Making sense of Adobe's enterprise pitch
More REST, less wordage. Please
Adobe has announced its Digital Enterprise Platform for Customer Experience Management. My tip to Adobe: that is too many words with too many syllables for busy IT people who are trying to get their work done. What on earth is it? The same old stuff repackaged, or something genuinely new?
The answer is a bit of each. Adobe has made several big acquisitions over the last few years, starting with the Macromedia merger in 2005 that really formed a new Adobe, bringing together digital publishing and the Flash platform. In September 2009 Adobe acquired Omniture for web analytics, and in October 2010 Day Software. This last one seems to be having a huge impact. Day's product is called CQ5 Web Content Management and is built on CRX, a content repository that conforms to JCR 2.0 (Java Technology API 2.0), a Java API. Here's Roy Fielding, formerly at Day and now principal scientist at Adobe, from this white paper (warning: PDF):
The Content Repository API for Java Technology (JCR) is poised to revolutionize the development of J2SE/J2EETM applications in the same way that the Web has revolutionized the development of network-based applications. JCR's interface designers have followed the guiding principles of the Web to simplify the interactions between an application and its content repository, thus replacing many application-specific or storage-specific interfaces with a single, generic API for content repository manipulation.

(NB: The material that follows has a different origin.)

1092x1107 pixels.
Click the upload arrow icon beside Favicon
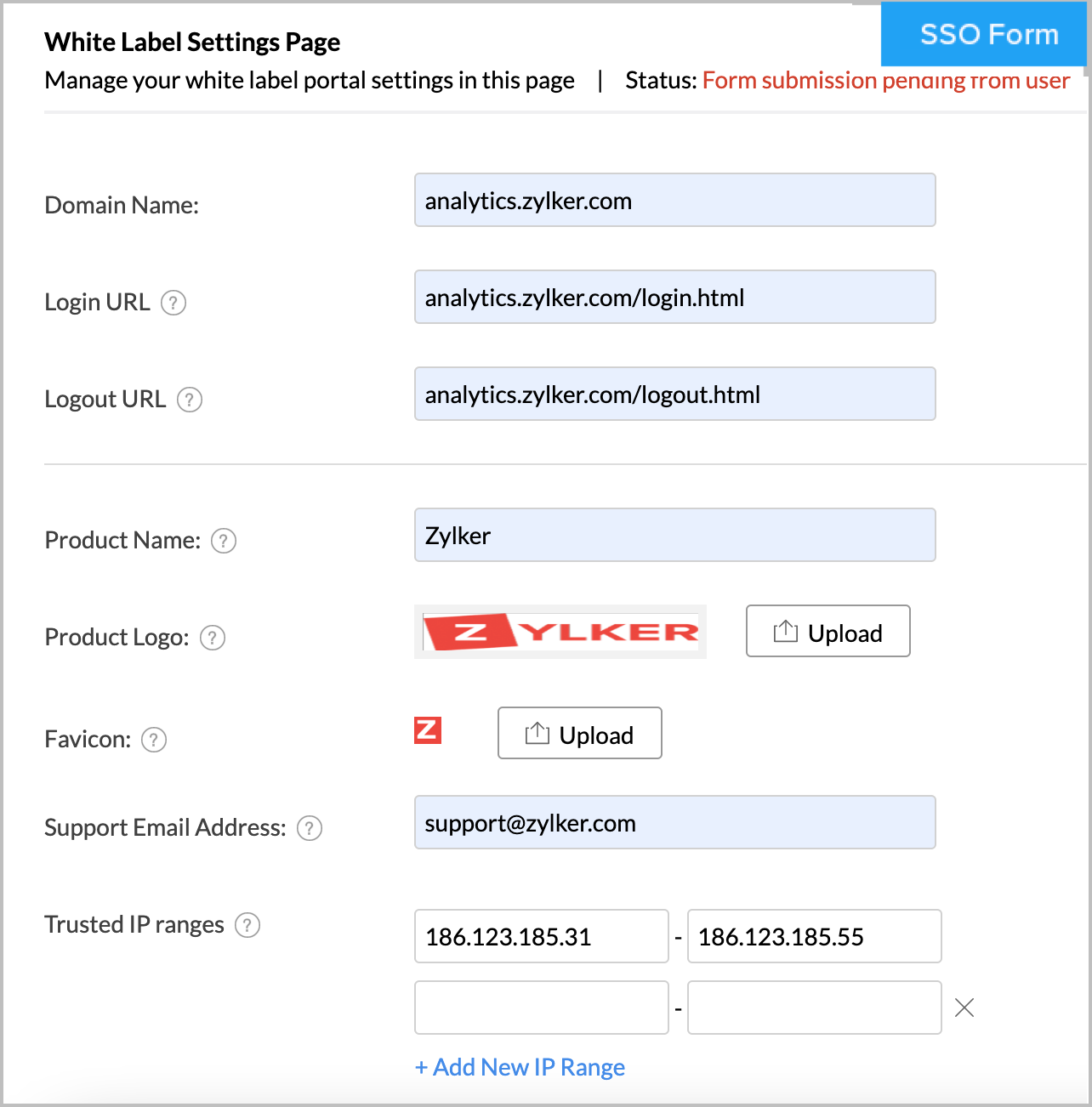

JCR is a boon for application developers. Its multipurpose nature and agnostic content model encourages reuse of the same code for many different applications, reducing both the effort spent on development per application and the number of interfaces that must be learned along the way. Its clean separation between content manipulation and storage management allows the repository implementation to be chosen based on the actual performance characteristics of the application rather than some potential characteristics that were imagined early in the application design. JCR enables developers to build full-featured applications based on open source implementations of a repository while maintaining compatibility with the proprietary repositories that are the mainstay of large data centers.
Adobe already has an application platform based on LiveCycle Enterprise Suite, which you will notice now redirects to the Digital Enterprise Platform. Ben Watson, Adobe's principal xustomer experience strategist, explained it to me like this:
The core of the platform now becomes the repository that we got from the Day acquisition. We are also following their leadership around the use of RESTful technology, so changing how we do our web services implementation, how we do our real time data integration into Flash using data services. There's really four technologies at play here. There's CQ5, Adobe LiveCycle which is all the business process management on the back end, the online marketing suite with Omniture, and Creative tools which allow to both design and develop all of this content and assets...We had two Java platforms and we brought them into one.
You can read up on the Digital Enterprise Platform here or see a chart of capabilities here. Much of it does look like rebranding of existing LiveCycle modules; but as a statement of direction it is an interesting one.
Is this for on-premise deployment, or cloud hosted? Adobe has a tie-up with Amazon for hosted deployment, though there is no no multi-tenant hosting from Adobe yet; I got the impression from Watson that it is being worked on. Adobe is aware that it does not stand alone, and there are several connectors and integration points for third-party applications, such as a SAP data services connector.
Adobe also has a series of "solutions", which are permutations of web content management, analytics, document processing, social media and so on. There is also a Unified Workspace, currently in beta, which is a dashboard application. The company's line is that it is well placed to address the challenge of the mobile revolution, and to bring greater usability and social interaction to business applications, the consumerization of IT.
Although that sounds a strong pitch, melding all this together into something new while keeping hold of existing developers and designers is a challenge. Another issue for Adobe is that the company's strong presence in design, multimedia and marketing makes it hard to appeal to more general enterprise developers. Nevertheless, the combination of Fielding's influence and Adobe's strength in design, documents and cross-platform clients makes this a platform worth watching. ®
This article first appeared at Tim Anderson's IT Writing.